External Validation of the Augmented Renal Clearance Predictor in Critically Ill COVID-19 Patients
Chao-Yuan Huang,
Fabian Güiza,
Matthias Gijsen,
Isabel Spriet,
Dieter Dauwe,
Yves Debaveye,
Marijke Peetermans,
Joost Wauters,
Greet Van den Berghe,
Geert Meyfroidt,
Greet De Vlieger
Affiliations
Chao-Yuan Huang
Laboratory of Intensive Care Medicine, Academic Department of Cellular and Molecular Medicine, Katholieke Universiteit Leuven, 3000 Leuven, Belgium
Fabian Güiza
Department of Intensive Care Medicine, University Hospitals Leuven, 3000 Leuven, Belgium
Matthias Gijsen
Pharmacy Department, University Hospitals Leuven, 3000 Leuven, Belgium
Isabel Spriet
Pharmacy Department, University Hospitals Leuven, 3000 Leuven, Belgium
Dieter Dauwe
Laboratory of Intensive Care Medicine, Academic Department of Cellular and Molecular Medicine, Katholieke Universiteit Leuven, 3000 Leuven, Belgium
Yves Debaveye
Laboratory of Intensive Care Medicine, Academic Department of Cellular and Molecular Medicine, Katholieke Universiteit Leuven, 3000 Leuven, Belgium
Marijke Peetermans
Laboratory for Clinical Infectious and Inflammatory Disorders, Department of Microbiology, Immunology and Transplantation, Katholieke Universiteit Leuven, 3000 Leuven, Belgium
Joost Wauters
Laboratory for Clinical Infectious and Inflammatory Disorders, Department of Microbiology, Immunology and Transplantation, Katholieke Universiteit Leuven, 3000 Leuven, Belgium
Greet Van den Berghe
Laboratory of Intensive Care Medicine, Academic Department of Cellular and Molecular Medicine, Katholieke Universiteit Leuven, 3000 Leuven, Belgium
Geert Meyfroidt
Laboratory of Intensive Care Medicine, Academic Department of Cellular and Molecular Medicine, Katholieke Universiteit Leuven, 3000 Leuven, Belgium
Greet De Vlieger
Laboratory of Intensive Care Medicine, Academic Department of Cellular and Molecular Medicine, Katholieke Universiteit Leuven, 3000 Leuven, Belgium
The ARC predictor is a prediction model for augmented renal clearance (ARC) on the next intensive care unit (ICU) day that showed good performance in a general ICU setting.

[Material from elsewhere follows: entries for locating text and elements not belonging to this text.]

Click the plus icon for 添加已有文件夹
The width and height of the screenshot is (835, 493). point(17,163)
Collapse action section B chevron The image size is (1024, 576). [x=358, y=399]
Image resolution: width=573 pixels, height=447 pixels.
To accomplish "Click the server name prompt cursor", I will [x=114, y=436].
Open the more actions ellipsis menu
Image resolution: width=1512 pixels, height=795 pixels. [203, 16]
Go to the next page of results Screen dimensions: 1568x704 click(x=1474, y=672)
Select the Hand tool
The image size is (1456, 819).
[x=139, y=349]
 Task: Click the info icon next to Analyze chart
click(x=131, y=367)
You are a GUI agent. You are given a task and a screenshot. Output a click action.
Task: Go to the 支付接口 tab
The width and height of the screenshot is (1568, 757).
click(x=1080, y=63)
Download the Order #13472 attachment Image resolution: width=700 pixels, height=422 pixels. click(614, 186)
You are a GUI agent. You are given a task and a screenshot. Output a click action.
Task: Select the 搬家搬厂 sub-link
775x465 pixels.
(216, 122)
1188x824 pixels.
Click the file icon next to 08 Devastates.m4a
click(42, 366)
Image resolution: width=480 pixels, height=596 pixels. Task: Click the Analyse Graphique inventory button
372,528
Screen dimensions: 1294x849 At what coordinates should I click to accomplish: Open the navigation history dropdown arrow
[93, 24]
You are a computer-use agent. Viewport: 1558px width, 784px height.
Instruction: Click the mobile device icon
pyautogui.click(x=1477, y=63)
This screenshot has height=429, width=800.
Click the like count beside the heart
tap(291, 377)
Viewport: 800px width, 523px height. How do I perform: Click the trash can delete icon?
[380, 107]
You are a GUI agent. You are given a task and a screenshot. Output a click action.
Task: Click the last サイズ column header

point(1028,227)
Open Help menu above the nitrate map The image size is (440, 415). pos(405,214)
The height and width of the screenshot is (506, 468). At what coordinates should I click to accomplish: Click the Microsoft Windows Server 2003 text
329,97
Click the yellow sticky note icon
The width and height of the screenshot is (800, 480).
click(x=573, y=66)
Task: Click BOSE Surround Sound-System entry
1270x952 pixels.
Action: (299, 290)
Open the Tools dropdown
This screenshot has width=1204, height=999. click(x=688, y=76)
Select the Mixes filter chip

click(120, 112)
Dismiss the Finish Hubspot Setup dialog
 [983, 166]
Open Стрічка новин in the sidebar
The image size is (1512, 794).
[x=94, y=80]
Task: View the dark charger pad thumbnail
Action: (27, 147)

In this study, we performed a retrospective external validation of the ARC predictor in critically ill coronavirus disease 19 (COVID-19) patients admitted to the ICU of the University Hospitals Leuven from February 2020 to January 2021. All patient-days that had serum creatinine levels available and measured creatinine clearance on the next ICU day were enrolled. The performance of the ARC predictor was evaluated using discrimination, calibration, and decision curves. A total of 120 patients (1064 patient-days) were included, and ARC was found in 57 (47.5%) patients, corresponding to 246 (23.1%) patient-days. The ARC predictor demonstrated good discrimination and calibration (AUROC of 0.86, calibration slope of 1.18, and calibration-in-the-large of 0.14) and a wide clinical-usefulness range. At the default classification threshold of 20% in the original study, the sensitivity and specificity were 72% and 81%, respectively. The ARC predictor is able to accurately predict ARC in critically ill COVID-19 patients. These results support the potential of the ARC predictor to optimize renally cleared drug dosages in this specific ICU population. Investigation of dosing regimen improvement was not included in this study and remains a challenge for future studies.